Uber Freight has been getting a lot of attention over the past six weeks. First, the announcement that Uber’s Autonomous trucking unit was being separated from the Uber Freight operations, then the return of Otto founder Lior Ron and the establishment of Uber Freight as an independent business unit, to the launch of their platform for shippers that FreightWaves reported on yesterday.

Now reports out of Silicon Valley’s insider newsletter, The Information, are showing the pure scale of Uber Freight in the market. According to a post on the site, Uber Freight is running at a $40 million a month gross revenue run-rate. 

Our market sources have told us that Uber Freight has doubled revenues in 2018 and could potentially double over the next six months, making Uber Freight one of the largest freight brokers in the market. The business is losing money as it scales up and is expected to do so for the foreseeable future. Uber principals have told FreightWaves Uber plans to double the investment in their freight operations over next year. An investment of that magnitude could further accelerate the momentum of the freight brokerage. 

This growth is super-fast, but not surprising.
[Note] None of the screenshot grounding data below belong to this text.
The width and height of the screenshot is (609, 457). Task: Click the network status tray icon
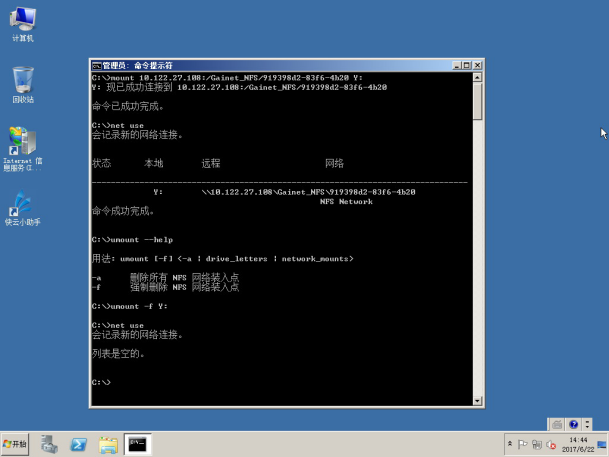537,443
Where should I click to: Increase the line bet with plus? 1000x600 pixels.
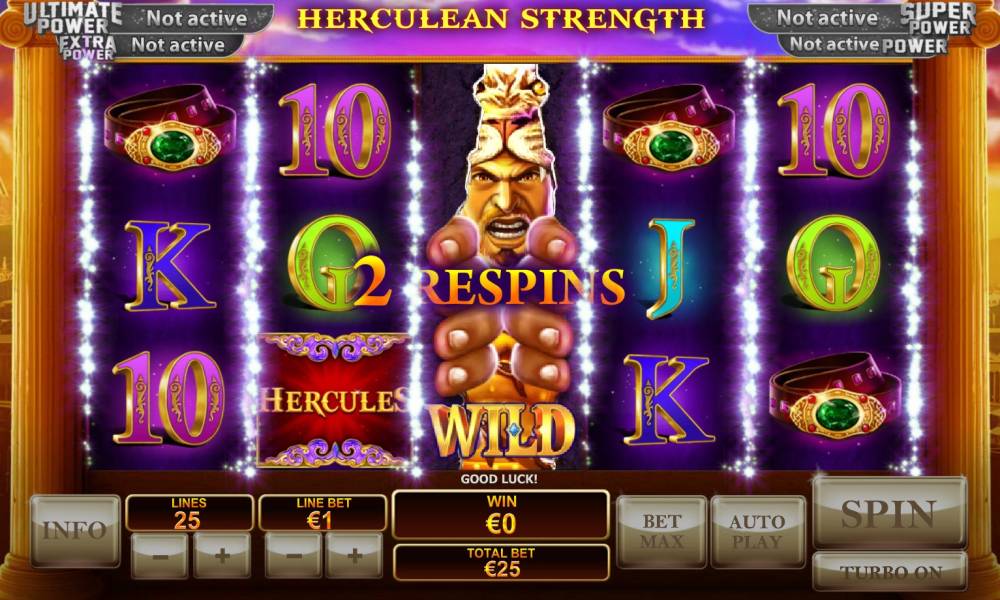click(x=354, y=556)
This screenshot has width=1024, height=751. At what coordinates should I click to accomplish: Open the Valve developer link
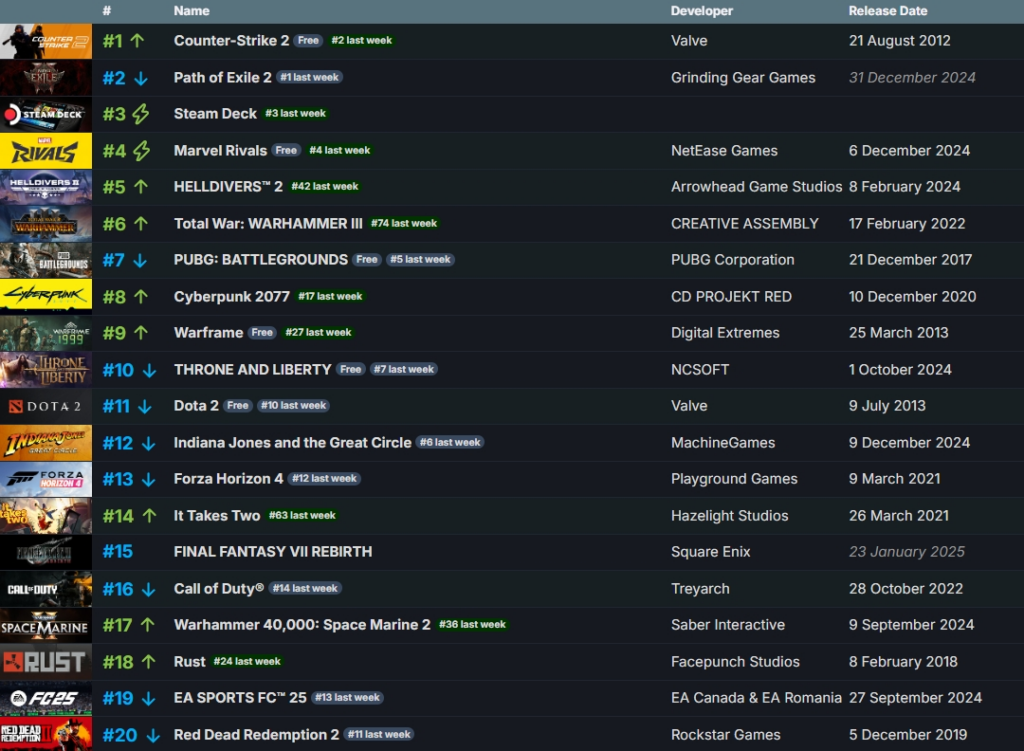(x=690, y=41)
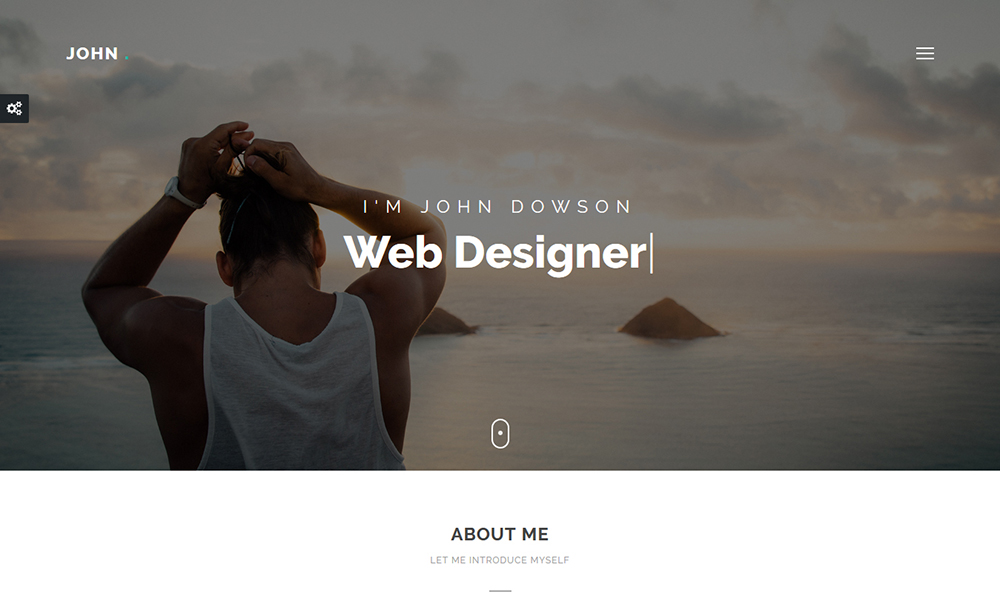Click the word "DOWSON" in the tagline
This screenshot has width=1000, height=600.
(571, 207)
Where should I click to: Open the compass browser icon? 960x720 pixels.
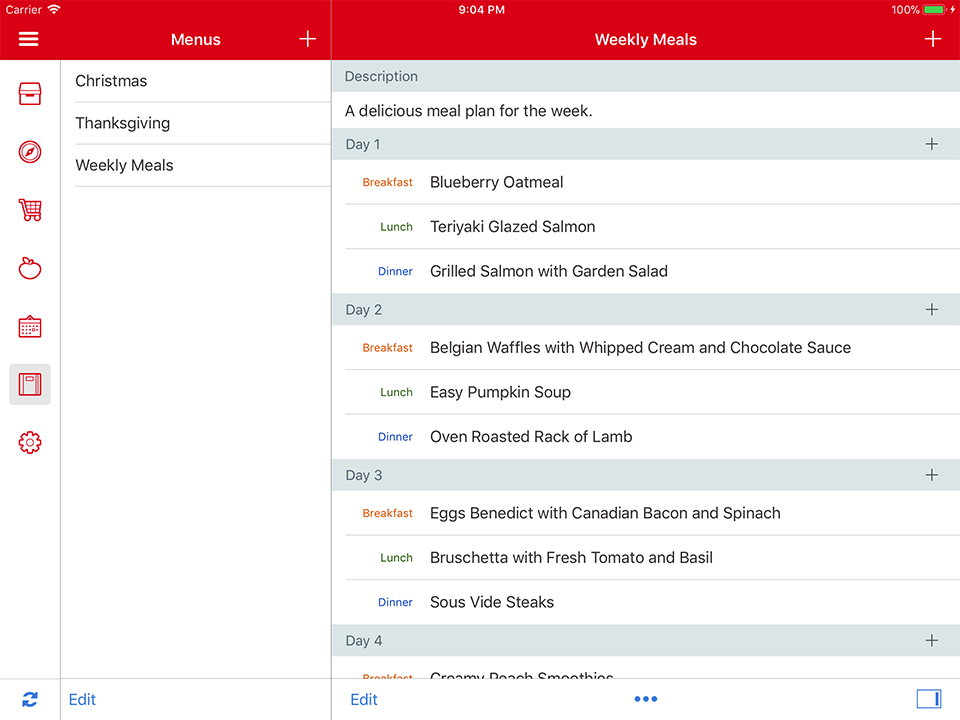[x=30, y=152]
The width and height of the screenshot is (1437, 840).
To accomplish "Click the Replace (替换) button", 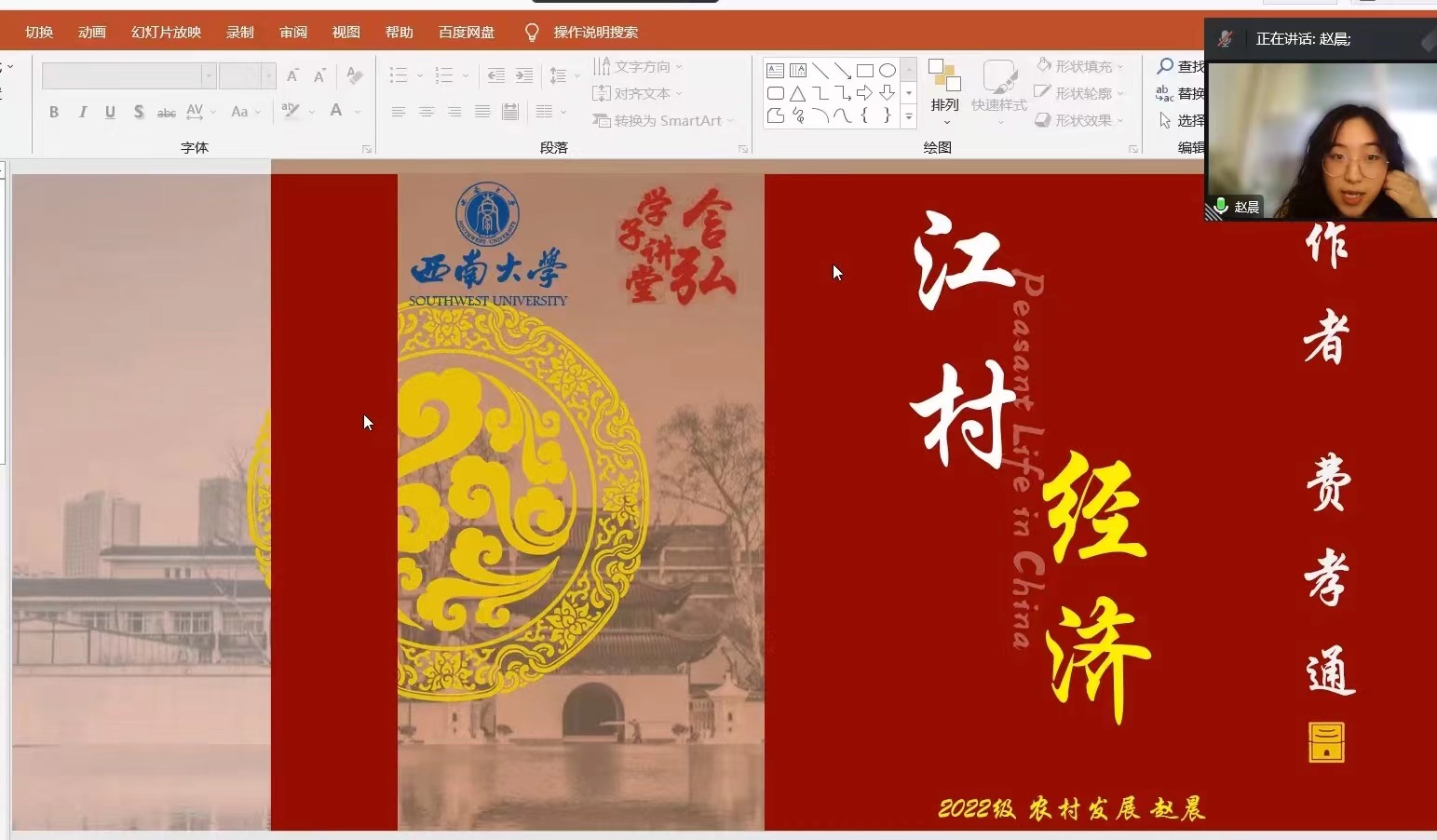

For companies where operating profits are not important, the pure size of the freight market will enable companies to grow as fast as they can fund their operations. The key for Uber Freight, like all digital brokers, is to convert the business that has been funded by investor capital into sustainable and profitable clients as the business scales.

Uber Freight’s shipper platform rollout suggests that they are going after long-tail clients (small shippers), giving away shipper planning system, in return for volume. It’s a brilliant move. If they can get shippers to depend on their cloud-based technology offering for self-booking, they will become less concerned about price shopping. Uber Freight also tout’s their market condition based pricing which is supposed to provide market transparency to shippers. This should encourage self-service from shippers without the concern about getting screwed. 

The idea that Uber Freight is “eliminating brokers” is laughable, however. A quote from IHS’ Trucking analyst, Antti Lindstrom, that Uber Freight is going to eliminate brokers is incorrect. Uber Freight is a freight broker. At the end of the day, Uber Freight is doing what every other broker does, except using near-time data and a better user experience to process the freight transactions. As a $500M freight broker, they would be in the top 20 in gross freight volume, but unlikely to be in the top 50 if they were measured by gross margins. 

We are hearing that another major digital broker, Convoy, is out raising a large round of capital on the back of rapid growth and improving margins. Convoy is on a run-rate greater than $300M, but doing this independent of the resources that Uber enjoys is remarkable. 

We do not think of Uber Freight or Convoy as going after each other. Our view is that the digital brokers will eat the more than 16,000 freight brokers in the market before worrying about each-other. One respected source in the Valley suggested that Convoy and Uber Freight should merge and declare dominance over the market. Personally, we would hate to see that. We like these two companies innovating in different ways.